During the same tour, Staff N (RN) was observed retrieving, with contaminated gloves, Sani-Cloths [disinfecting wipes] from a dispenser after performing BGT.

These observations were both made in the presence of Staff Members Q (Director of Nursing) and Staff Z (Clinical Director), who acknowledged the findings.

Observation of the facility's Emergency Department during a tour on 03/22/17 at 9:50AM identified the following:

Staff U (RN) was observed retrieving a Saline flush and alcohol pads from their pockets with contaminated gloves on. Staff U was then observed retrieving a new pair of gloves from a box, without having removed the contaminated gloves first. After glove removal, Staff U washed their hands for less than the required fifteen (15) seconds, and applied ABS without allowing it to completely evaporate prior to donning clean gloves.

This observation was made in the presence of Staff R (Performance Improvement Specialist), who confirmed the findings.
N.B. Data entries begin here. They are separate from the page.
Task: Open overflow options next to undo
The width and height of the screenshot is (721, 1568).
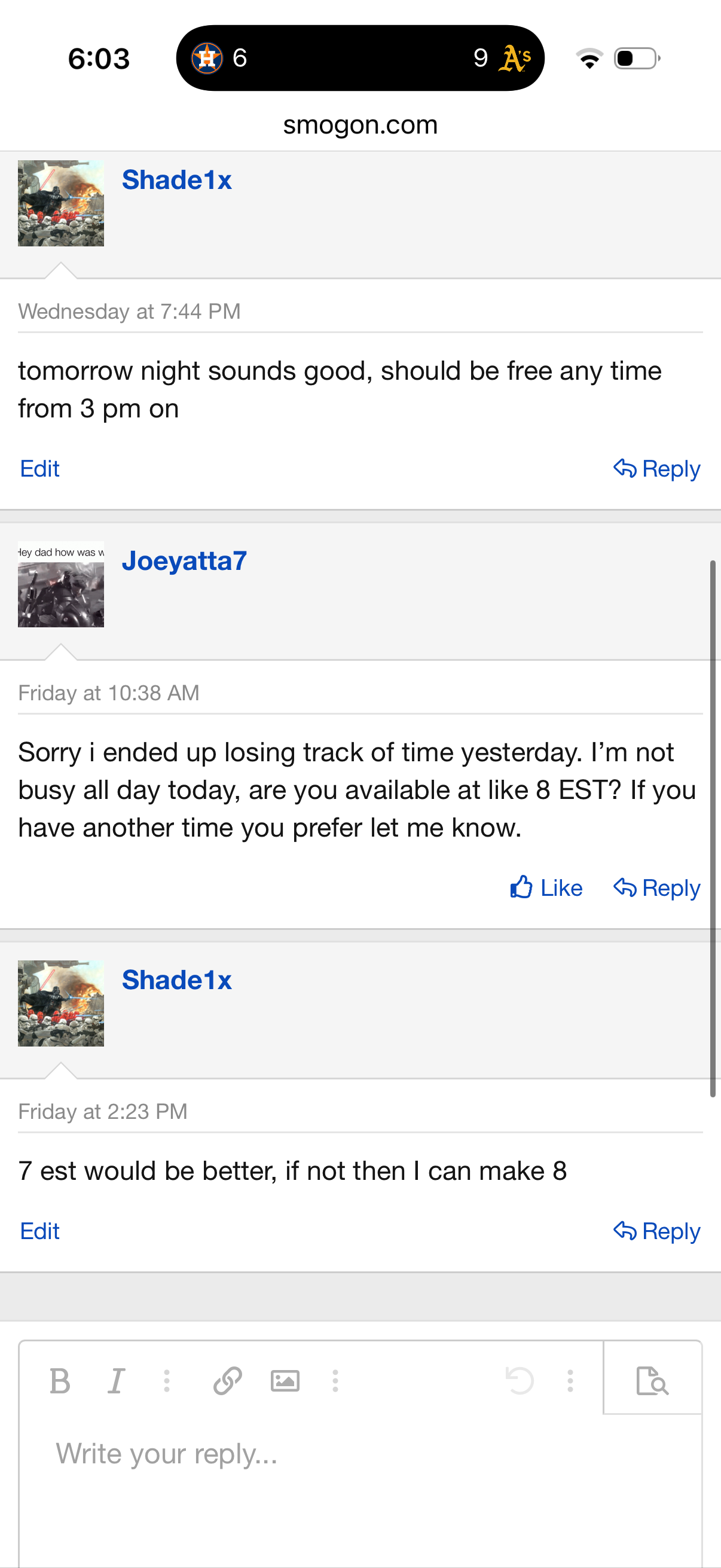Action: 570,1380
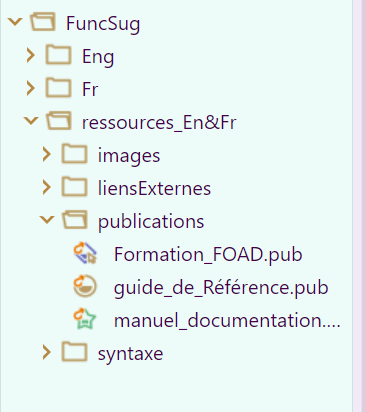Expand the liensExternes folder arrow
The width and height of the screenshot is (366, 412).
(x=47, y=187)
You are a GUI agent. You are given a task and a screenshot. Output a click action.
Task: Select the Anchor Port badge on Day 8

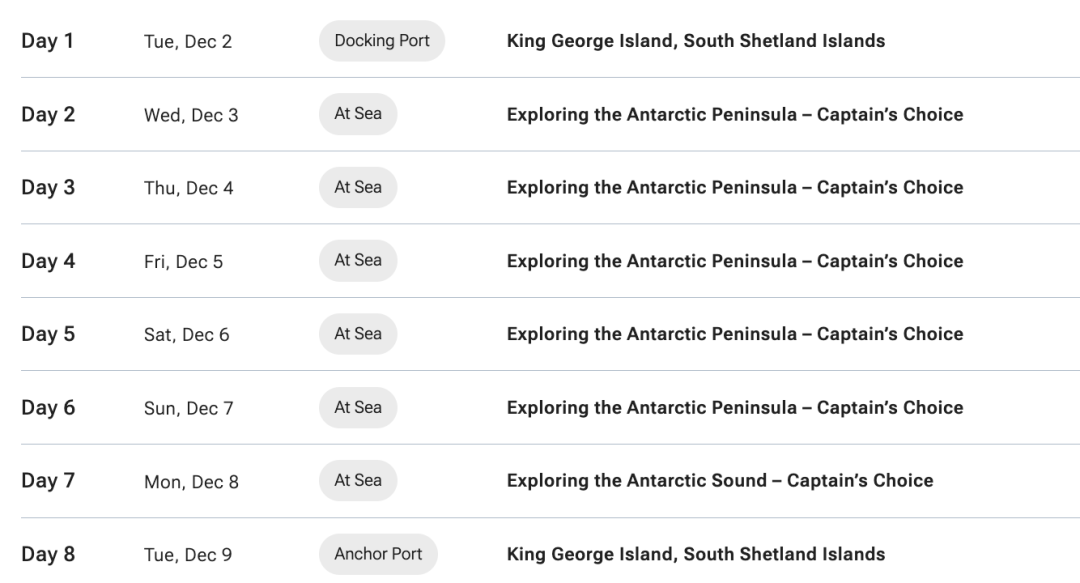[378, 554]

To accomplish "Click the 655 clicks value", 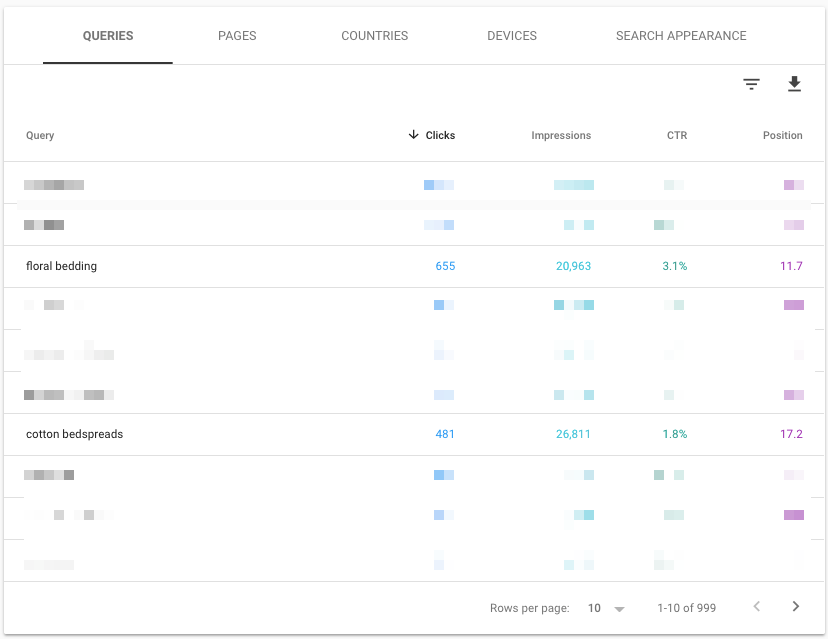I will (x=445, y=266).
The facility's Policy and Procedure titled "Hand Hygiene" last revised 10/15 stated the following: "Circumstances when decontamination of hands is recommended: Before and after patient contact ... after touching patient care equipment or environmental surfaces ... after donning gloves ... after removing gloves..." For Alcohol Based Sanitizer (ABS) "apply enough product to the palm of one (1) hand and vigorously rub hands together ... allow alcohol to thoroughly evaporate." "For soap and water, apply soap vigorously, rub hands together at least 15 seconds."
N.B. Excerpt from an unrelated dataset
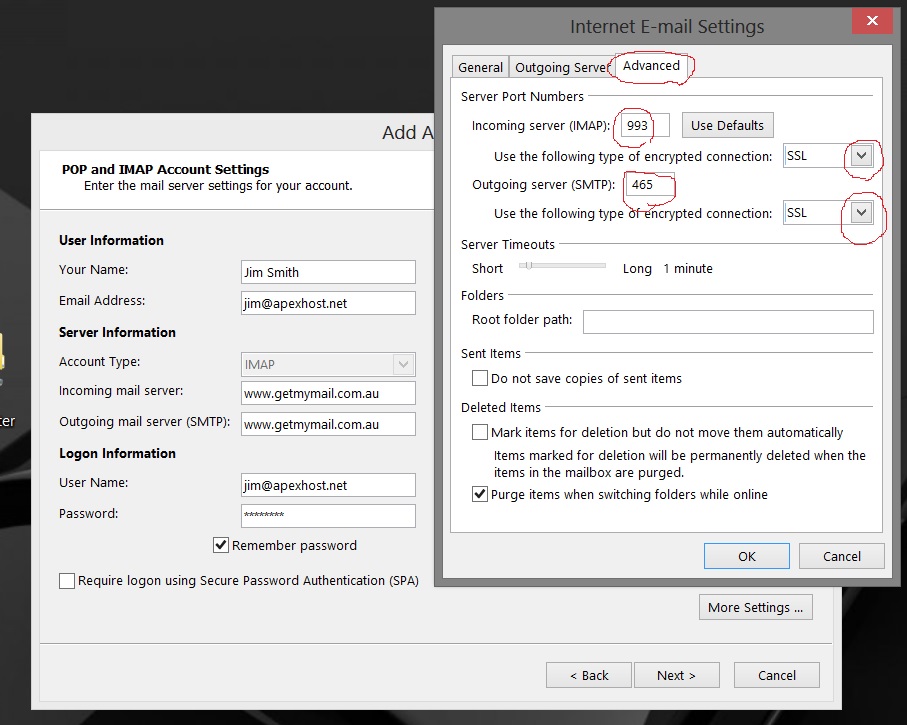Click the Outgoing server SMTP port field
Viewport: 907px width, 725px height.
649,185
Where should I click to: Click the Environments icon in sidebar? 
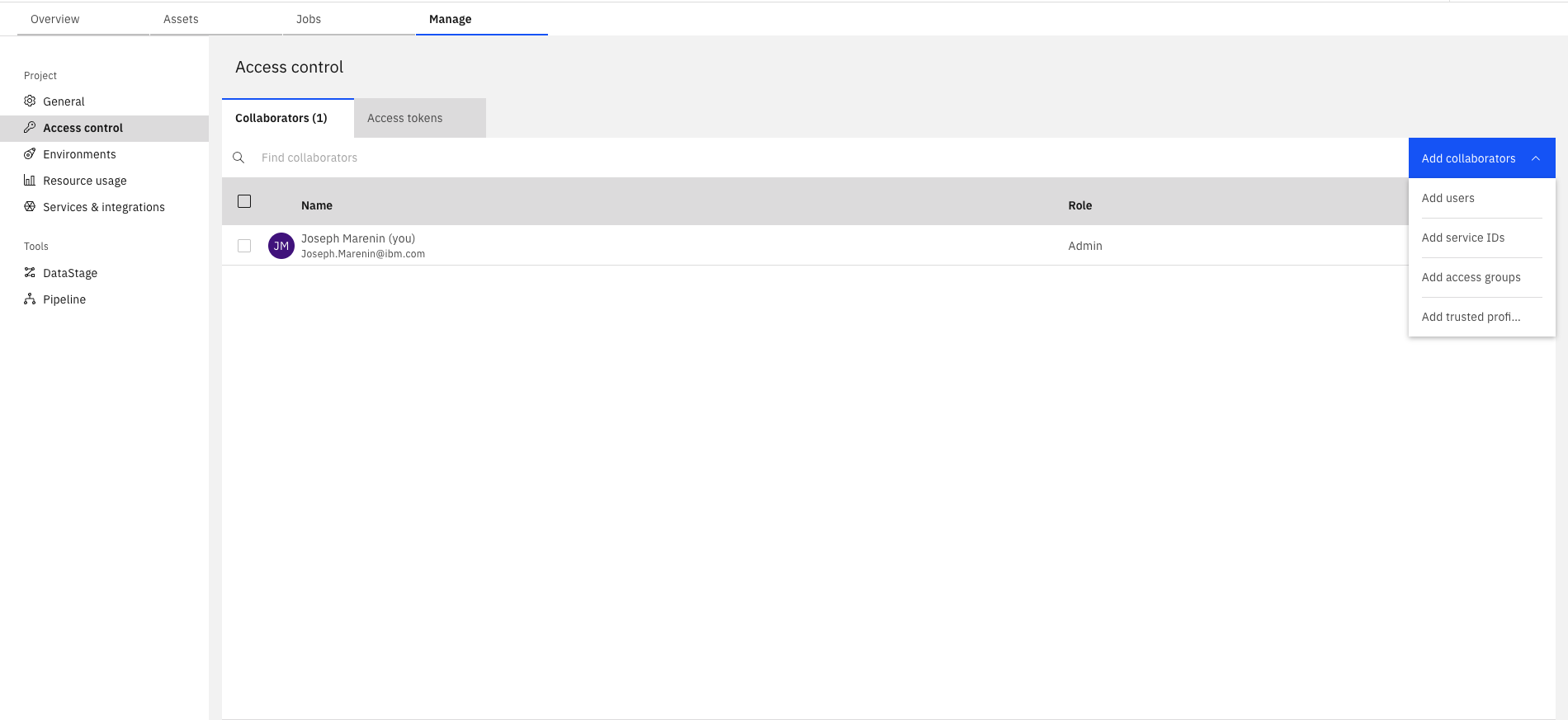[x=30, y=154]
(C) During an observation in the 5 North Medication Room on 03/16/17 at 1:00PM, a multi-dose vial of Lantus Insulin was found in the refrigerator with a date open label dated 03/13/17 and no discard date.

This observation was made in the presence of Staff Members Q (Director of Nursing) and Z (Clinical Director). Staff Q stated "the medication should only have the date that it was opened."

The facility Policy and Procedure titled "Single Dose / Multiple Dose Vials: Appropriate Use," last reviewed on 06/14 stated, "Once a multiple-dose vial is punctured, it should be assigned a "beyond-use" date."


(D) During blood transfusion observation of Staff U (RN) at 10:40AM on 03/22/17, Staff U disconnected blood tubing from Patient #21 and without placing a cap on the end of the tubing, exposed the uncapped tubing to air and her non-sterile gloved hand.

After medication administration, Staff U then cleansed the peripheral Intravenous (IV) access with an alcohol pad, and used the same contaminated alcohol pad to wipe the end of the IV tubing, before reconnecting the tubing to the patient.

This was observed in the presence of Staff R (Performance Improvement Specialist) who confirmed the finding.

During interview of Staff Members S (Director) and Staff R at the time of the observation, both acknowledged Staff U did not utilize aseptic technique or placed a cap at the end of the tubing after disconnecting it from the patient.